In realtà, l’insegnamento di una o più discipline non linguistiche con metodologia CLIL è – o, meglio, dovrebbe essere – obbligatoria sin dal 2010, cioè dall’avvio della Riforma Gelmini, il cui compimento passa attraverso i DPR 87, 88 e 89 che ridisegnano la struttura dei nostri Istituti Professionali, Tecnici e Licei.

Quattro anni dopo, la Nota MIUR del 25 luglio 2014 ha come oggetto, “Avvio in ordinamento dell’insegnamento di discipline non linguistiche (DNL) in lingua straniera secondo la metodologia CLIL nel terzo, quarto, quinto anno dei Licei Linguistici e nel quinto anno dei Licei e degli Istituti tecnici – Norme transitorie a.s. 2014/15”.

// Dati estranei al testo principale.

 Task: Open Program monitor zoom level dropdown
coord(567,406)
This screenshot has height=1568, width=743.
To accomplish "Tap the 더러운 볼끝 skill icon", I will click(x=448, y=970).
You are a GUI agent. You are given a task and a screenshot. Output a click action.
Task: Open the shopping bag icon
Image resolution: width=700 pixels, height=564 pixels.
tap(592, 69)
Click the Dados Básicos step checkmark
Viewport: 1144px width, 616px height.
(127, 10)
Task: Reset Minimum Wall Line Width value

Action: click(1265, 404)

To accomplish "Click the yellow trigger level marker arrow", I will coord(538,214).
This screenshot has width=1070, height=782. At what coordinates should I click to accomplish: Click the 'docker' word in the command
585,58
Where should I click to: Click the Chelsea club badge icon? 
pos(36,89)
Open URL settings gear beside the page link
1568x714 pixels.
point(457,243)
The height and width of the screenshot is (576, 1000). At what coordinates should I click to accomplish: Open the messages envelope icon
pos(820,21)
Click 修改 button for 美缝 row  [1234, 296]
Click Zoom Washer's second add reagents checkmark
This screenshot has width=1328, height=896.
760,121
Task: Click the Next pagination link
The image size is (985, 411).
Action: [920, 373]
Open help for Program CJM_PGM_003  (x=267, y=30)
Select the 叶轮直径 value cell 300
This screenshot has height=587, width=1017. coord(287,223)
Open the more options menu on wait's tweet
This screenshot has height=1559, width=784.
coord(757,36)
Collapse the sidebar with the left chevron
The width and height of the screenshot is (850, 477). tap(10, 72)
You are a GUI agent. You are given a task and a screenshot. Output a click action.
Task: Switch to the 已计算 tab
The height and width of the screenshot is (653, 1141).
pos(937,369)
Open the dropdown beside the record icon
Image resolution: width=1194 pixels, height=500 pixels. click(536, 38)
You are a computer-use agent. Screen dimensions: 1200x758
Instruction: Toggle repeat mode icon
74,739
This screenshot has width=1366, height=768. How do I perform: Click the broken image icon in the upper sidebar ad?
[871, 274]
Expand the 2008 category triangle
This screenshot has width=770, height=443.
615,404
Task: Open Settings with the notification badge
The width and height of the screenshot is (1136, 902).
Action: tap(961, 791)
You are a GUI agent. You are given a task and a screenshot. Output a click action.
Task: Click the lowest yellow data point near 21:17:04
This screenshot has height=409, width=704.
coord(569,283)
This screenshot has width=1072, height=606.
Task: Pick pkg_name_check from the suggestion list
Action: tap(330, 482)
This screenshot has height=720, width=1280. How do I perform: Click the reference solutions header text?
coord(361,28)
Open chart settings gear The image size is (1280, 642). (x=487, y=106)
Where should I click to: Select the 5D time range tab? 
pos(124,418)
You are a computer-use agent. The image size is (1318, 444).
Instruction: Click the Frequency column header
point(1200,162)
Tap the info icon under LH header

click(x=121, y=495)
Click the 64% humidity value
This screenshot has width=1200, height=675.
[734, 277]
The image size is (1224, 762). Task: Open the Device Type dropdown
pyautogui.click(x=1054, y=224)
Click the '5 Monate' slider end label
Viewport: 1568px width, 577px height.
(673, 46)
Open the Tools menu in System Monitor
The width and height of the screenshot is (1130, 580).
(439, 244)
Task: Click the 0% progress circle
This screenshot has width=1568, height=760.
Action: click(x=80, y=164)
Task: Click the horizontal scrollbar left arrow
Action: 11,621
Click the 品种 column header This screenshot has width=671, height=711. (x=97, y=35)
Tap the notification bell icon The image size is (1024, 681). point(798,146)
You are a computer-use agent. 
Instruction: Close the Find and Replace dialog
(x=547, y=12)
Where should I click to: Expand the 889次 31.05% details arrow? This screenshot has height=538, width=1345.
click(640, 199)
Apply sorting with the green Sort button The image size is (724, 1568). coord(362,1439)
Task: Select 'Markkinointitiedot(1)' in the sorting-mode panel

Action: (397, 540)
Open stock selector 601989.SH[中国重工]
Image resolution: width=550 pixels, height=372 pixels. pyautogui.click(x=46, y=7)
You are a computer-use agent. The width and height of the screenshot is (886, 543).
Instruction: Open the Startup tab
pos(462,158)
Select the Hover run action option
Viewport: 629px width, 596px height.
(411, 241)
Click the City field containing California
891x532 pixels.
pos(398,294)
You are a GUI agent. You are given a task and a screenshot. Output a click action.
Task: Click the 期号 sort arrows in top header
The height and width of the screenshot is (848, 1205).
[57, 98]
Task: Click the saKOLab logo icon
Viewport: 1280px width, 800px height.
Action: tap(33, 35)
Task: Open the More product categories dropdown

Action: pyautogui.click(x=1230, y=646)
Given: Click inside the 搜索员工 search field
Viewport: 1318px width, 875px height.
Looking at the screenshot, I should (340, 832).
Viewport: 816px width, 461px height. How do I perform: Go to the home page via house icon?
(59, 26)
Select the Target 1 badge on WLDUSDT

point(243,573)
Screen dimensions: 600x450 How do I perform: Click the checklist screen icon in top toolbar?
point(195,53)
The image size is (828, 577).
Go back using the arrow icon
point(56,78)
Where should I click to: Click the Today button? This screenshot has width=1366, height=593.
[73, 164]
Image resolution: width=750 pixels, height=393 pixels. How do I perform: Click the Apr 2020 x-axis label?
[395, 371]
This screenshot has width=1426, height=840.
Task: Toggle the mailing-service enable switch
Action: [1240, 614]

Tuttavia, in base alle ultime rilevazioni della Fondazione Intercultura, soltanto un quarto dei licei italiani ha ottemperato alla norma. E come potrebbe essere diversamente – aggiungiamo noi – in un Paese in cui il 62% dei docenti supera i 50 anni di età (i più vecchi d’Europa e tra gli ultimi del pianeta, secondo l’OCSE)? In un Paese in cui sono ancora troppo pochi i docenti che conoscono le lingue?

Qualche mese fa questo giornale ha pubblicato i risultati di uno studio condotto da Intercultura, secondo il quale il 57% dei nostri professori dichiara di possedere un livello di conoscenza della lingua inglese basso o anche molto basso. Se ricordiamo, però, normativa vuole che il docente Clil possieda un livello di competenza in lingua straniera assimilabile al C1. Ora, prendiamoci un minuto per leggere la descrizione del livello C1 secondo il Quadro Comune Europeo di riferimento. Chi possiede tale livello (avanzatissimo, figuratevi che poi c’è solo il C2 che in pratica equivale al parlante nativo) “è in grado di capire un’ampia gamma di testi, anche lunghi, fino a saper individuare il significato implicito. Si esprime fluentemente e spontaneamente senza un eccessivo sforzo di ricerca delle parole. Usa la lingua in modo flessibile e adeguato agli scopi sociali, accademici e professionali. Sa produrre testi chiari, ben strutturati, articolati su argomenti complessi, sapendo controllare le strutture discorsive e i meccanismi di coesione”.

Tirando le somme: può un corso universitario di 20 CFU trasformare un docente in servizio – ultracinquantenne, spesso demotivato e arrabbiato con tutti i Governi che si sono succeduti negli ultimi venticinque anni – in un parlante inglese, francese, spagnolo, tedesco? E allora, per concludere: l’insegnamento di una o più discipline in una o più lingue straniere è sicuramente un’importante tappa verso l’internazionalizzazione delle nostre scuole, ancora troppo provinciali. Ma si deve realizzare con giudizio, non buttarla lì così e accontentarsi che il malcapitato docente di scienze biascichi quattro parole in inglese e il CLIL è fatto e documentato.

La formazione iniziale del personale docente deve, imperativamente, prevedere una certificazione C1 in una lingua europea (meglio se due), pena l’impossibilità di accedere a un concorso a cattedre. Le cose vanno preparate, e preparate bene. Non si può giocare a fare il CLIL nel deserto delle competenze linguistiche dei docenti italiani.